Harmful AI content definitions vary by jurisdiction but coalesce around four categories: safety risks (self-harm, violence, illegal activity), fairness harms (discrimination, bias-driven denial of service), privacy violations (unauthorized data collection, unauthorized synthetic content), and misinformation (false claims presented as fact). Washington’s HB 2225 defines harm narrowly: chatbots cannot “encourage or provide information on suicide, self-harm, or eating disorders.” This is behavior-based—it’s not about having information, but about the AI system’s intent to encourage harm. Oklahoma’s SB 1521 uses a broader standard: companies violate law if building systems with “reckless disregard” that users could solicit minors into “sexual conduct simulation, violence, or self-harm.” This is about foreseeable misuse, not actual harm.
The EU AI Act takes a risks-based approach: harm includes discrimination, manipulation (e.g., exploiting cognitive vulnerabilities), surveillance overreach, and autonomy violations. This broader definition recognizes that harm isn’t always obvious—a hiring system that learns to discriminate against protected classes does harm even if no individual job seeker sues. The framework assumes that without regulation, AI systems will amplify existing biases and create new mechanisms for harm.

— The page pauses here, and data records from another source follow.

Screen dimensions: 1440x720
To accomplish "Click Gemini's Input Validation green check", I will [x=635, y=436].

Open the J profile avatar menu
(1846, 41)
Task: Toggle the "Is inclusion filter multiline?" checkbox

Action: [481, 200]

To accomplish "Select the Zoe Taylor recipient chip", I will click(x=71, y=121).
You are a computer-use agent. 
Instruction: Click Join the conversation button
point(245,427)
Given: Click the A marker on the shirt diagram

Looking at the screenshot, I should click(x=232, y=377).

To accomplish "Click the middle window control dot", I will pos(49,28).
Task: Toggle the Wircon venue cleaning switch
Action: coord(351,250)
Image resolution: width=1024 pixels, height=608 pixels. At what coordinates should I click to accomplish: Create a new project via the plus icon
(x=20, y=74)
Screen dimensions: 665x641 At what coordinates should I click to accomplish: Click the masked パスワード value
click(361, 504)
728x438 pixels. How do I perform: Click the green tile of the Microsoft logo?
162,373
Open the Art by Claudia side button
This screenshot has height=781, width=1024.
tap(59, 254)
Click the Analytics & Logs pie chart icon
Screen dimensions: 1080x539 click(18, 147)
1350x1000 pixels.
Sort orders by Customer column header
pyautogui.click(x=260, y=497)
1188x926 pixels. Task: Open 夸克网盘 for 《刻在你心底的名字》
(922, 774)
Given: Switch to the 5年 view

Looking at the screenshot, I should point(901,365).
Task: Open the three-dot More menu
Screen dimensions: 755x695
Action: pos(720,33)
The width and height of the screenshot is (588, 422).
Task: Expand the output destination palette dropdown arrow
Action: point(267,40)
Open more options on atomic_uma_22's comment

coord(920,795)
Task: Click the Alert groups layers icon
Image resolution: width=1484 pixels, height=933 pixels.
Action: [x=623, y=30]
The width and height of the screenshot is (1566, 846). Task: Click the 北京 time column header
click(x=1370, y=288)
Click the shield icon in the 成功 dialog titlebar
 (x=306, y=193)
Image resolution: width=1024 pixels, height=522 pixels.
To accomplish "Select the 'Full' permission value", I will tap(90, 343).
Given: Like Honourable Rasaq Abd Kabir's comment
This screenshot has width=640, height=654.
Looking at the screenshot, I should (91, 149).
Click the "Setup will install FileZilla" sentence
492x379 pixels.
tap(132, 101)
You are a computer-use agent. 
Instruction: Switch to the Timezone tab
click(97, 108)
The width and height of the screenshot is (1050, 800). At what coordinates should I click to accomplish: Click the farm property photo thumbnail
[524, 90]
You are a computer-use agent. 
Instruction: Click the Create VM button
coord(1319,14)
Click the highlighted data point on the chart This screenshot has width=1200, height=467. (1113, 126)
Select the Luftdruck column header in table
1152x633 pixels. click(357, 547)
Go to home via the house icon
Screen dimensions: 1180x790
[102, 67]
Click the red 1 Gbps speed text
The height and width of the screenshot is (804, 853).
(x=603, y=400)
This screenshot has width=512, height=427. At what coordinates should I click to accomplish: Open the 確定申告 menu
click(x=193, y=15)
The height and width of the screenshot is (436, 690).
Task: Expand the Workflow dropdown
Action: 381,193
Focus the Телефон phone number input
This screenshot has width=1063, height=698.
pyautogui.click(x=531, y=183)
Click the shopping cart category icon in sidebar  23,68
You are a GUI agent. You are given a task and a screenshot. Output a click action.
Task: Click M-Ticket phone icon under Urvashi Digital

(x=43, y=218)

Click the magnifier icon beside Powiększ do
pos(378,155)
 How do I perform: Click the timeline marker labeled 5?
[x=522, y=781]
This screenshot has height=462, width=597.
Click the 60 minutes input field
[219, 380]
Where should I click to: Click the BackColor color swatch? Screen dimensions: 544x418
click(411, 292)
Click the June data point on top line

For developers, this definitional fragmentation creates compliance complexity. You can’t have one “harm detection” layer; you need jurisdiction-specific classifiers. If your system serves Washington users, you need self-harm detection. For EU users, you need discrimination detection. For Oklahoma, age-gating prevents minors from seeing potentially harmful content. Using Milvus, you can implement this by partitioning your content embeddings by harm category: store self-harm content vectors in a restricted partition, discrimination-risk vectors in another, age-inappropriate content in a third. Then, at query time, filter which partitions are searchable based on user jurisdiction and age. This architecture makes compliance auditable—regulators see that you’ve separated harmful content and restricted access by user profile. For open-source setups, metadata fields in Milvus become compliance proof: tag embeddings with harm categories and enforcement rules, creating a machine-readable compliance policy.